Exercise objective:
Transcribe the listing exactly, so that nothing but the pictures is missing.

The input:
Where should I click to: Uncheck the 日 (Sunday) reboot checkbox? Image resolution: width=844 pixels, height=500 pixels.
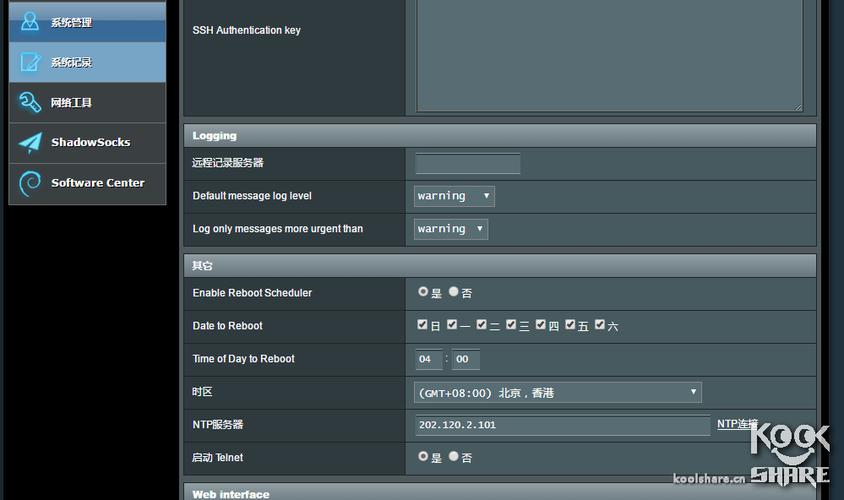pyautogui.click(x=422, y=325)
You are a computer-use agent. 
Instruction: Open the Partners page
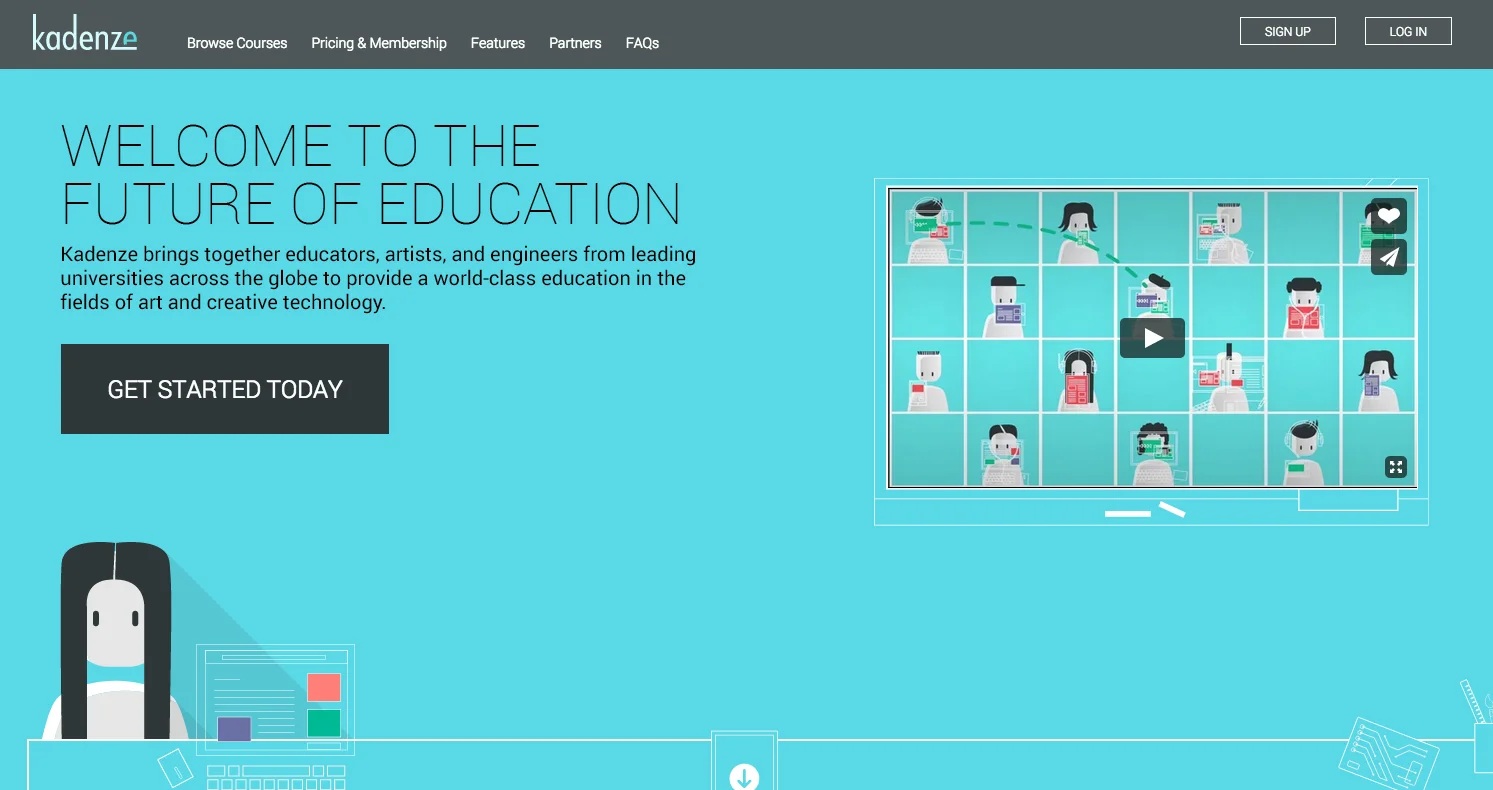point(574,43)
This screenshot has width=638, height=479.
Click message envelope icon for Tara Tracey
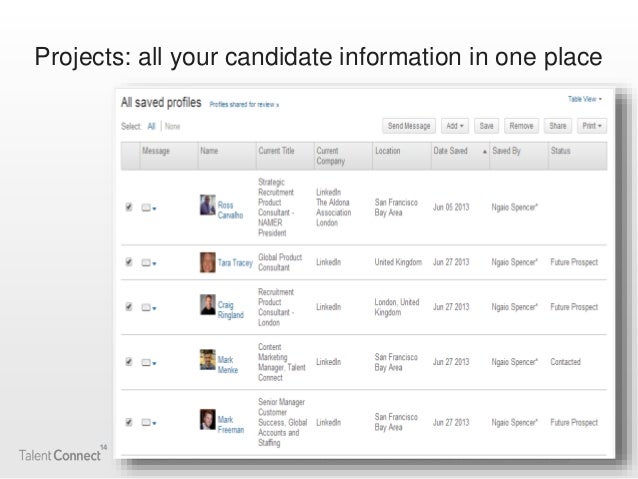(146, 262)
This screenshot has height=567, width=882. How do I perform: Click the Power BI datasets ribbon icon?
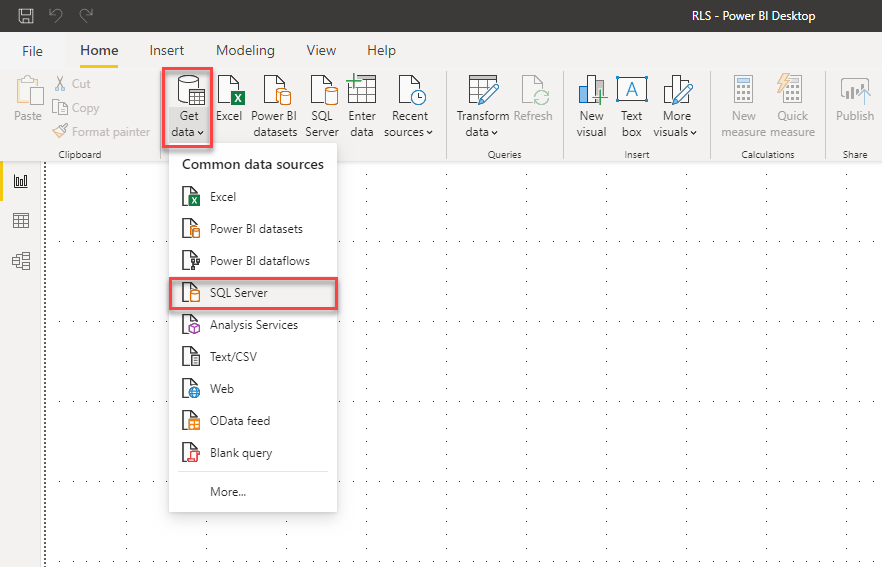(274, 103)
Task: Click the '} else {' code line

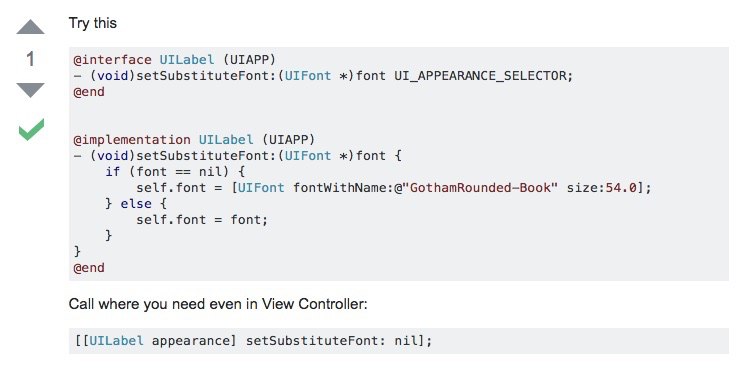Action: [136, 204]
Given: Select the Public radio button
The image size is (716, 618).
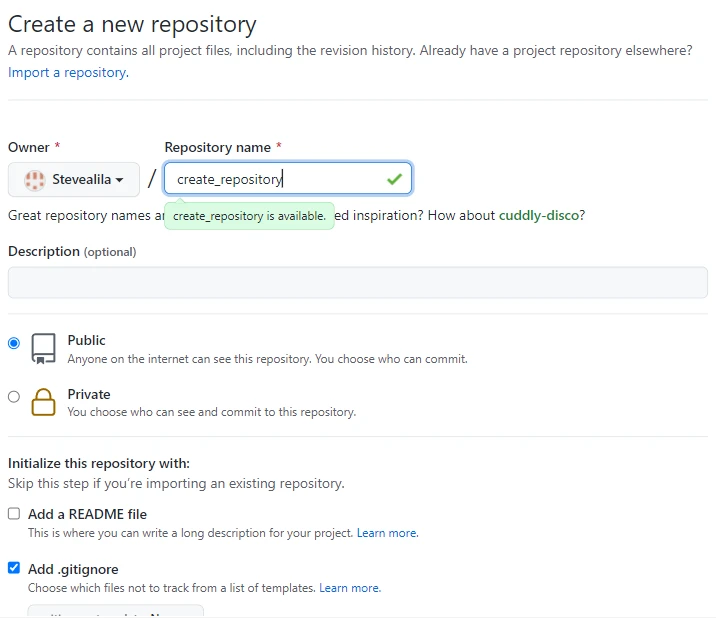Looking at the screenshot, I should pyautogui.click(x=14, y=343).
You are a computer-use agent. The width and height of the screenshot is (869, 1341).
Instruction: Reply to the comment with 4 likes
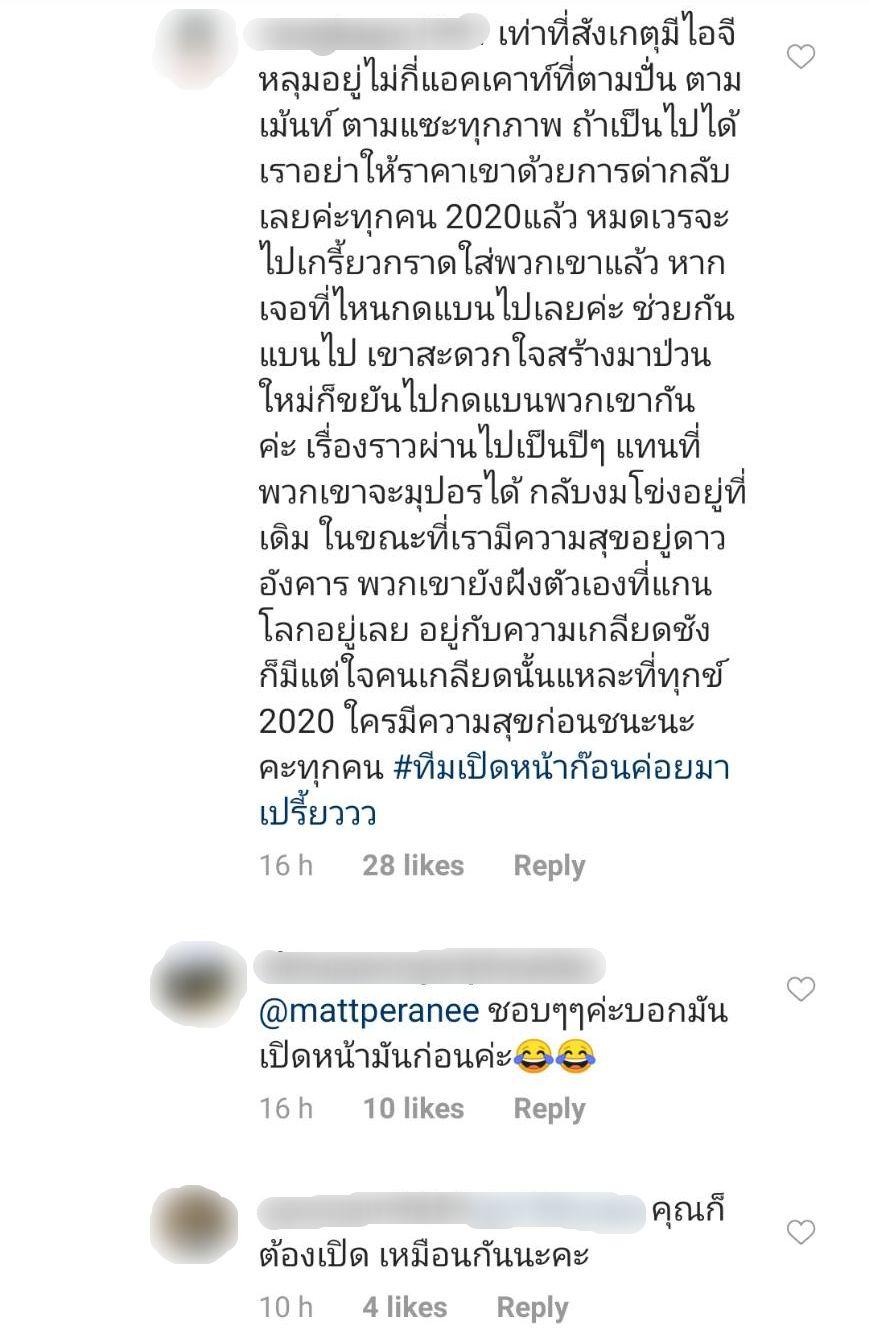(x=532, y=1307)
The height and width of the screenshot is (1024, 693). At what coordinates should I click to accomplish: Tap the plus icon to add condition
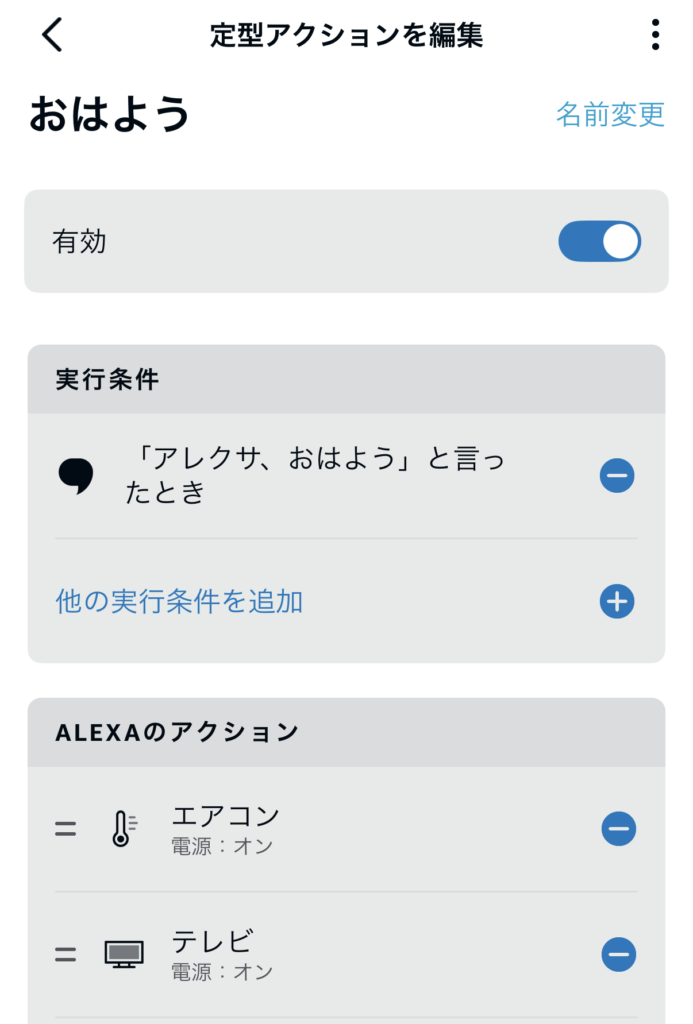click(617, 602)
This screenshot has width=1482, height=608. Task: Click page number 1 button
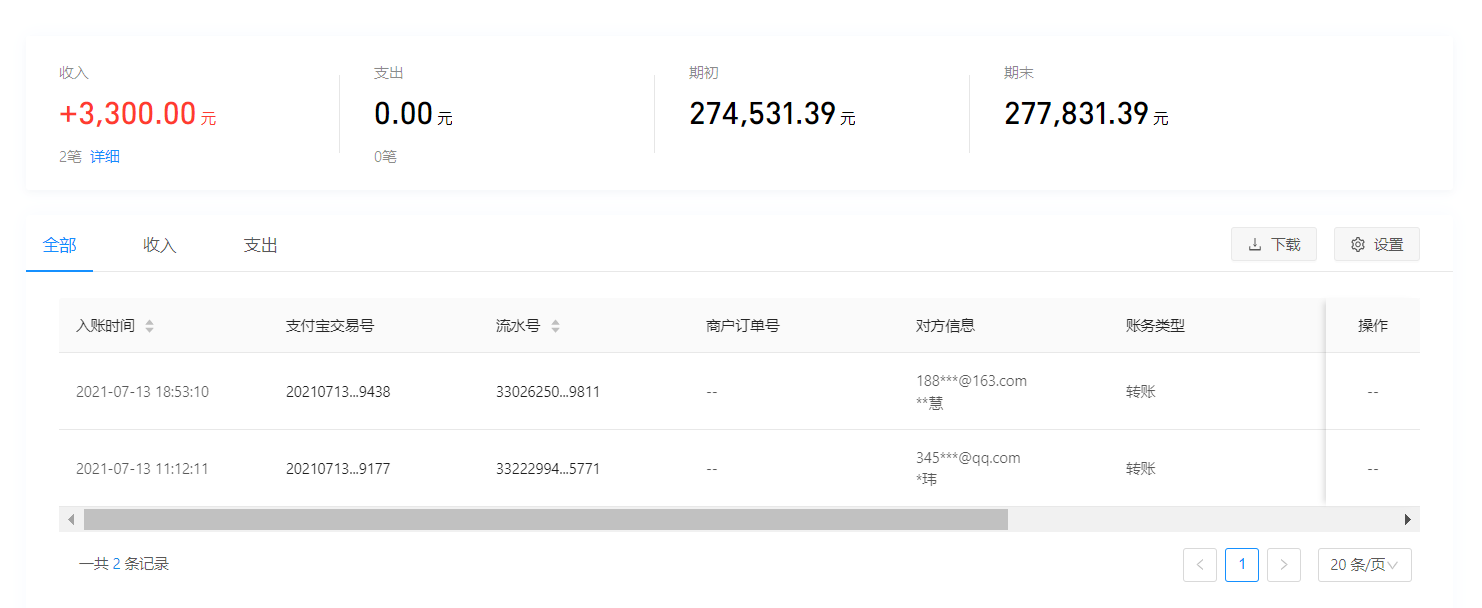(1242, 564)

Your response:
Where should I click to: Uncheck the 日 (Sunday) reboot checkbox? Image resolution: width=844 pixels, height=500 pixels.
pyautogui.click(x=422, y=325)
You are a computer-use agent. 
Instruction: Open the Partners page
point(574,43)
This screenshot has width=638, height=479.
Click message envelope icon for Tara Tracey
(146, 262)
This screenshot has height=567, width=882. How do I perform: Click the Power BI datasets ribbon icon?
(274, 103)
Task: Click the '} else {' code line

Action: [136, 204]
Given: Select the Public radio button
The image size is (716, 618).
Looking at the screenshot, I should pyautogui.click(x=14, y=343).
You are a computer-use agent. The width and height of the screenshot is (869, 1341).
Instruction: Reply to the comment with 4 likes
(x=532, y=1307)
The height and width of the screenshot is (1024, 693). At what coordinates should I click to accomplish: Tap the plus icon to add condition
click(617, 602)
This screenshot has width=1482, height=608. Task: Click page number 1 button
(1242, 564)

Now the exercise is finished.